Problem details: Copy the part of the listing that opens with the line containing "At what coordinates" and closes with the line containing "click(670, 6)", keeping every line as it appears and leaving out the pictures.

Recorded data:
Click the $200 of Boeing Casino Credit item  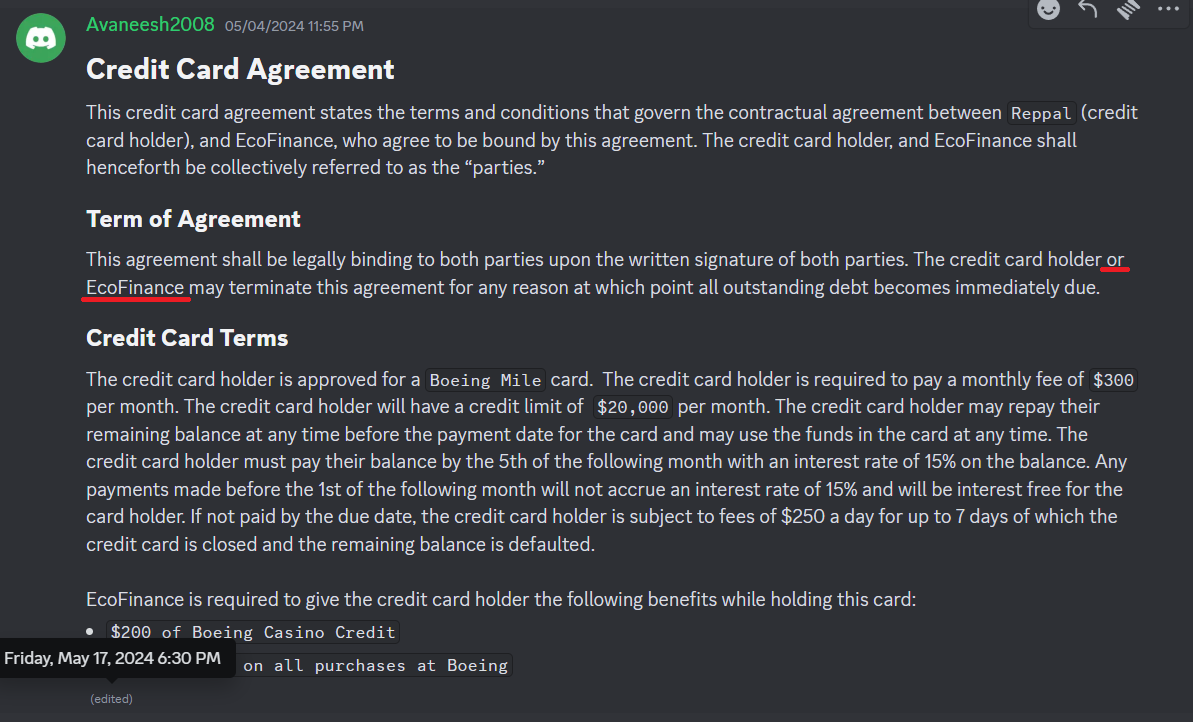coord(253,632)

---

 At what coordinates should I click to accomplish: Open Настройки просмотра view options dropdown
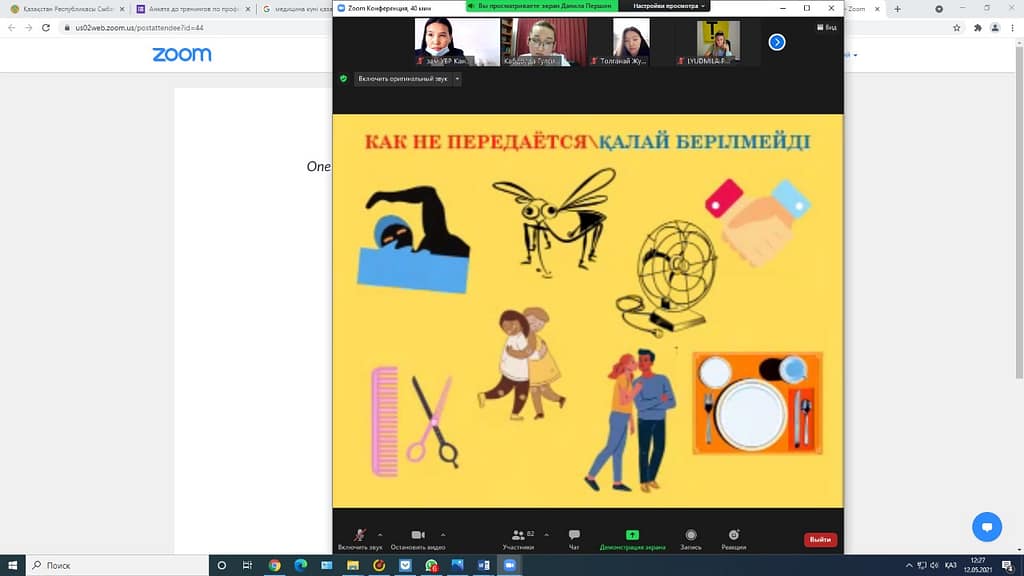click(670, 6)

...

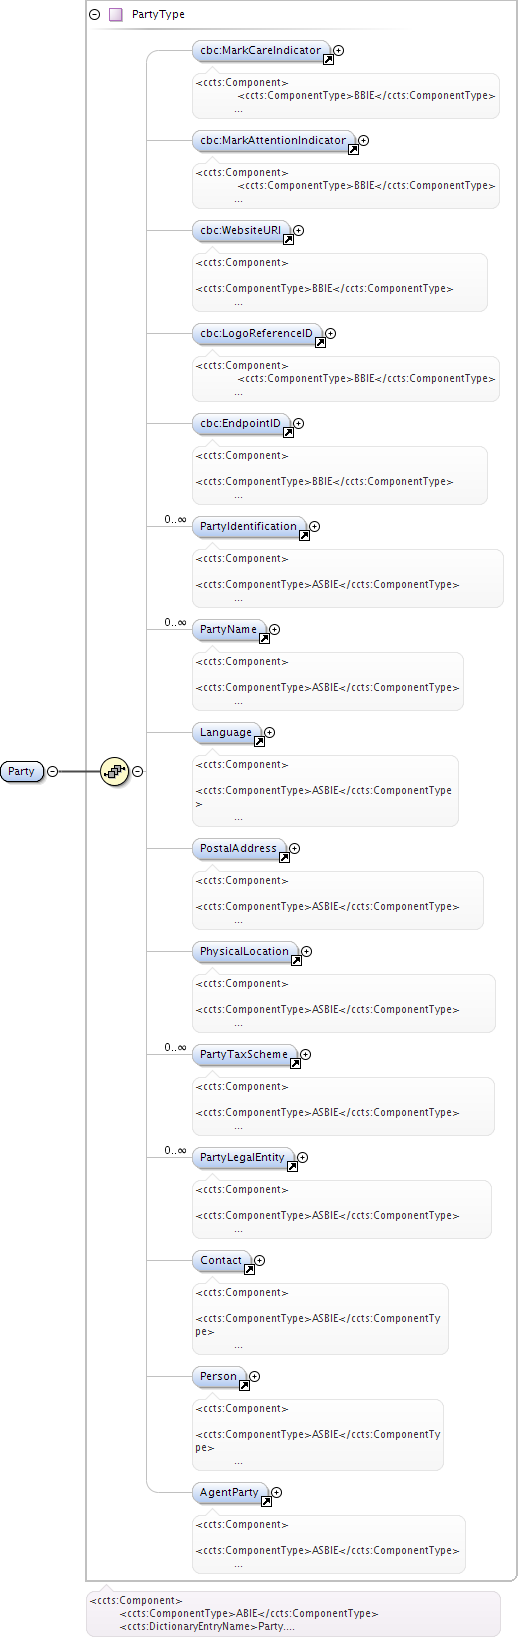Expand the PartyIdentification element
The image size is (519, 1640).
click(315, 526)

Worked solution:
 At what coordinates should I click to accomplish: Open Настройки просмотра view options dropdown
click(670, 6)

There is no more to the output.